» WORK ITEM: In the data below, find the line containing "医疗器械 (58, 273)", then set down that line and every later line up to and including the line containing "The Next Audi", exactly.

### DATASET

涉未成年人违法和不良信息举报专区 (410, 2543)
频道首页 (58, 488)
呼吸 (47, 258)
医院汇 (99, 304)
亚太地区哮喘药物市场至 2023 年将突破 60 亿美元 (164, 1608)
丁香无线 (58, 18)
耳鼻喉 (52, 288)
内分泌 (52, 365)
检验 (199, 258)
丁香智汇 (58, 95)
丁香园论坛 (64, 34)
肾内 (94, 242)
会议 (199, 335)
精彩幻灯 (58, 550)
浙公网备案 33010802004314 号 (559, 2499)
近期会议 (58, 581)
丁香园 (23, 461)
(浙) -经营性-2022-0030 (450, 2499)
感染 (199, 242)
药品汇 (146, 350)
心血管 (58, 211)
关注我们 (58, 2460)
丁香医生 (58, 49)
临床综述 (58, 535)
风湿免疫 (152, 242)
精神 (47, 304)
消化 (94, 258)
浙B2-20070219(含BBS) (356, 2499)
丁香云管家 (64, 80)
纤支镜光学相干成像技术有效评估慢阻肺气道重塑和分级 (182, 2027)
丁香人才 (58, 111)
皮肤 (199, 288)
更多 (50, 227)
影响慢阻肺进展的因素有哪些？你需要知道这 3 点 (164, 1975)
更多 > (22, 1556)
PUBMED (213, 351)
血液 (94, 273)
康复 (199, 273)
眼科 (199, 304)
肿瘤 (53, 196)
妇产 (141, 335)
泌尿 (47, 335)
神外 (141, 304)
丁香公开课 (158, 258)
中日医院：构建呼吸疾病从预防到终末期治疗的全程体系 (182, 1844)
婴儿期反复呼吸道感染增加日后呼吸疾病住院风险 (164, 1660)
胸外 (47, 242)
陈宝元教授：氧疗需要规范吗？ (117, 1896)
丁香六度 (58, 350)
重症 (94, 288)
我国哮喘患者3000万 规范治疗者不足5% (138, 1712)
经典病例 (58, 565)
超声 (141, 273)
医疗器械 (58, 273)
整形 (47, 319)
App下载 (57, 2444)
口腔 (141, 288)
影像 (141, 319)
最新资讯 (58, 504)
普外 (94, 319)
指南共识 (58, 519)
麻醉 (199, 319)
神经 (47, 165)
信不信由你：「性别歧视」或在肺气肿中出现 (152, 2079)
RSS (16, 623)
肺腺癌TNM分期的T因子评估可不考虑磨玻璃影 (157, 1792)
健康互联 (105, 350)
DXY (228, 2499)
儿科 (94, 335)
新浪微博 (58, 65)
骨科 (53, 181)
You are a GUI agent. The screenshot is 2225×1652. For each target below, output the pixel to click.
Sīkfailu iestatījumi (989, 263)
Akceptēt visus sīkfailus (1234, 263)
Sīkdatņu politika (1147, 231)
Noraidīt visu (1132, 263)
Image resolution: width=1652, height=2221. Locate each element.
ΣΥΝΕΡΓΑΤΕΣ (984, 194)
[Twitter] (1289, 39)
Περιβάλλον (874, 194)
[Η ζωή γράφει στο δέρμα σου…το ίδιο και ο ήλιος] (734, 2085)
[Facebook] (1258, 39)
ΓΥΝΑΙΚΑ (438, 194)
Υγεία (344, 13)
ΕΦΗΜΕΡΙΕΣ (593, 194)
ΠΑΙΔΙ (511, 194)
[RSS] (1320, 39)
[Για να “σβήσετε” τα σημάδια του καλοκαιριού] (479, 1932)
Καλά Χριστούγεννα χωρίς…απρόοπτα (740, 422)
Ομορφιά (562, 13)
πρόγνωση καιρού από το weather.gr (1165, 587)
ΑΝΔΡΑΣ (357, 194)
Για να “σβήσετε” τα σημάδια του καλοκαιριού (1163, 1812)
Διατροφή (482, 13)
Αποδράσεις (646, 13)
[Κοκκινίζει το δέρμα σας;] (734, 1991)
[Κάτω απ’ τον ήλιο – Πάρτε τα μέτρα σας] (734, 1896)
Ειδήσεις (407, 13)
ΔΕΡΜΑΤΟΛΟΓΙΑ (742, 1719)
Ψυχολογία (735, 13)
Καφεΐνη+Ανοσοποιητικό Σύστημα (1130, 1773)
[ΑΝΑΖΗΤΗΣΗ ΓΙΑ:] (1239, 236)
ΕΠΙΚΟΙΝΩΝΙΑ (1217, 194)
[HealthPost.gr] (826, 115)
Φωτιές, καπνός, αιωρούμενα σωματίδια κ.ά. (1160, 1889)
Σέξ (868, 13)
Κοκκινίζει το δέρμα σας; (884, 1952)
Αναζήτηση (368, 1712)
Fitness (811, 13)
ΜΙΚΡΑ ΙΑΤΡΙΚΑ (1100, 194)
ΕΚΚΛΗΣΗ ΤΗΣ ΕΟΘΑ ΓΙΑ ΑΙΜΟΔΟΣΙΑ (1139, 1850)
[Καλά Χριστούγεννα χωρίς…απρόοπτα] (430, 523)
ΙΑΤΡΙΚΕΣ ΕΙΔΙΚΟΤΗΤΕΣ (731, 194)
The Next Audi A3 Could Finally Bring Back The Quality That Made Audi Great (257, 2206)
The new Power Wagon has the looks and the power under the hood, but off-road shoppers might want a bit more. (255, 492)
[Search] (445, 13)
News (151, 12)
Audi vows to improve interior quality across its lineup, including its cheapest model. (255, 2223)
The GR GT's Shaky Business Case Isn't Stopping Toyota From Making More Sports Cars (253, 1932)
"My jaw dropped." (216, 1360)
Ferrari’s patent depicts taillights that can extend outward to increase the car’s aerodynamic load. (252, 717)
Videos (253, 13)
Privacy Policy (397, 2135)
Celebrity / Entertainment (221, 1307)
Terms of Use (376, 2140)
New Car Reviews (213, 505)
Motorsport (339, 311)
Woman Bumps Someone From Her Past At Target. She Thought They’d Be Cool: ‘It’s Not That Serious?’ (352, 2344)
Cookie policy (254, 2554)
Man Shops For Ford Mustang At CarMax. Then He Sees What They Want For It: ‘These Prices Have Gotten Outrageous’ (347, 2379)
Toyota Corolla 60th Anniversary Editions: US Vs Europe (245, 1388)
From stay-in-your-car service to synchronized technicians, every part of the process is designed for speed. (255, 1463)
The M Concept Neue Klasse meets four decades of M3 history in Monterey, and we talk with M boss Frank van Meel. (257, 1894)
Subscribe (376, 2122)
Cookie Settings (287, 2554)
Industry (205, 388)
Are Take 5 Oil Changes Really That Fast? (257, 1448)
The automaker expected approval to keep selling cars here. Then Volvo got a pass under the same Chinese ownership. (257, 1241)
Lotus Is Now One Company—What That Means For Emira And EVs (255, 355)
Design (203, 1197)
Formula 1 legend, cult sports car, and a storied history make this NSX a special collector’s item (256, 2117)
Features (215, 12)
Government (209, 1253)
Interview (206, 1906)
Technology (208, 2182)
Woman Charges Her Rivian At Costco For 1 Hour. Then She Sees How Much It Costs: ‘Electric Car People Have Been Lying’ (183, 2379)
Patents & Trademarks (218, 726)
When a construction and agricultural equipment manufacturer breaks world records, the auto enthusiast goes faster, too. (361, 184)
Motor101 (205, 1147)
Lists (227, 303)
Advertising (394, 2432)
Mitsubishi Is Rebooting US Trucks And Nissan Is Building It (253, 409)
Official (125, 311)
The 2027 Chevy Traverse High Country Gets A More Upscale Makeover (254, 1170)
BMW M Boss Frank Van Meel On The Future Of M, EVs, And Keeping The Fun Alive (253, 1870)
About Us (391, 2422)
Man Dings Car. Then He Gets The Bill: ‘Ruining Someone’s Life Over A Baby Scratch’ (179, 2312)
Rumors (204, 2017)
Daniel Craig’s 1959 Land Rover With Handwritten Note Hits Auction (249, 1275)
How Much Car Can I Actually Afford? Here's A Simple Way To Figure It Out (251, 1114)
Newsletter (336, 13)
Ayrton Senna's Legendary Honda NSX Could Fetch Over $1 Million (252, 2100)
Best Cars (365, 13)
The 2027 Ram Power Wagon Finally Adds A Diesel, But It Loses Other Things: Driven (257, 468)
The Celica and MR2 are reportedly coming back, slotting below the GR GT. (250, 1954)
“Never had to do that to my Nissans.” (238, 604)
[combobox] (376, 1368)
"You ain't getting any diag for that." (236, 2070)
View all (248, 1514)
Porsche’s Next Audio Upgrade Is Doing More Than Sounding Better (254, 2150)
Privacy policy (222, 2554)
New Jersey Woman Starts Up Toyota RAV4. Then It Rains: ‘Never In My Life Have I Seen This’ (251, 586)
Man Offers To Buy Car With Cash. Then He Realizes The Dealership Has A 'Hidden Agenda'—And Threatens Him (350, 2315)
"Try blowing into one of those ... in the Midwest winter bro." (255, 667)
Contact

######

» SOLVED PROBLEM:
医疗器械 (58, 273)
整形 (47, 319)
App下载 (57, 2444)
口腔 (141, 288)
影像 (141, 319)
最新资讯 (58, 504)
普外 (94, 319)
指南共识 (58, 519)
麻醉 (199, 319)
神经 (47, 165)
信不信由你：「性别歧视」或在肺气肿中出现 (152, 2079)
RSS (16, 623)
肺腺癌TNM分期的T因子评估可不考虑磨玻璃影 (157, 1792)
健康互联 (105, 350)
DXY (228, 2499)
儿科 (94, 335)
新浪微博 (58, 65)
骨科 (53, 181)
You are a GUI agent. The screenshot is 2225×1652. For each target below, output the pixel to click.
Sīkfailu iestatījumi (989, 263)
Akceptēt visus sīkfailus (1234, 263)
Sīkdatņu politika (1147, 231)
Noraidīt visu (1132, 263)
Image resolution: width=1652, height=2221. Locate each element.
ΣΥΝΕΡΓΑΤΕΣ (984, 194)
[Twitter] (1289, 39)
Περιβάλλον (874, 194)
[Η ζωή γράφει στο δέρμα σου…το ίδιο και ο ήλιος] (734, 2085)
[Facebook] (1258, 39)
ΓΥΝΑΙΚΑ (438, 194)
Υγεία (344, 13)
ΕΦΗΜΕΡΙΕΣ (593, 194)
ΠΑΙΔΙ (511, 194)
[RSS] (1320, 39)
[Για να “σβήσετε” τα σημάδια του καλοκαιριού] (479, 1932)
Καλά Χριστούγεννα χωρίς…απρόοπτα (740, 422)
Ομορφιά (562, 13)
πρόγνωση καιρού από το weather.gr (1165, 587)
ΑΝΔΡΑΣ (357, 194)
Για να “σβήσετε” τα σημάδια του καλοκαιριού (1163, 1812)
Διατροφή (482, 13)
Αποδράσεις (646, 13)
[Κοκκινίζει το δέρμα σας;] (734, 1991)
[Κάτω απ’ τον ήλιο – Πάρτε τα μέτρα σας] (734, 1896)
Ειδήσεις (407, 13)
ΔΕΡΜΑΤΟΛΟΓΙΑ (742, 1719)
Ψυχολογία (735, 13)
Καφεΐνη+Ανοσοποιητικό Σύστημα (1130, 1773)
[ΑΝΑΖΗΤΗΣΗ ΓΙΑ:] (1239, 236)
ΕΠΙΚΟΙΝΩΝΙΑ (1217, 194)
[HealthPost.gr] (826, 115)
Φωτιές, καπνός, αιωρούμενα σωματίδια κ.ά. (1160, 1889)
Σέξ (868, 13)
Κοκκινίζει το δέρμα σας; (884, 1952)
Αναζήτηση (368, 1712)
Fitness (811, 13)
ΜΙΚΡΑ ΙΑΤΡΙΚΑ (1100, 194)
ΕΚΚΛΗΣΗ ΤΗΣ ΕΟΘΑ ΓΙΑ ΑΙΜΟΔΟΣΙΑ (1139, 1850)
[Καλά Χριστούγεννα χωρίς…απρόοπτα] (430, 523)
ΙΑΤΡΙΚΕΣ ΕΙΔΙΚΟΤΗΤΕΣ (731, 194)
The Next Audi A3 Could Finally Bring Back The Quality That Made Audi Great (257, 2206)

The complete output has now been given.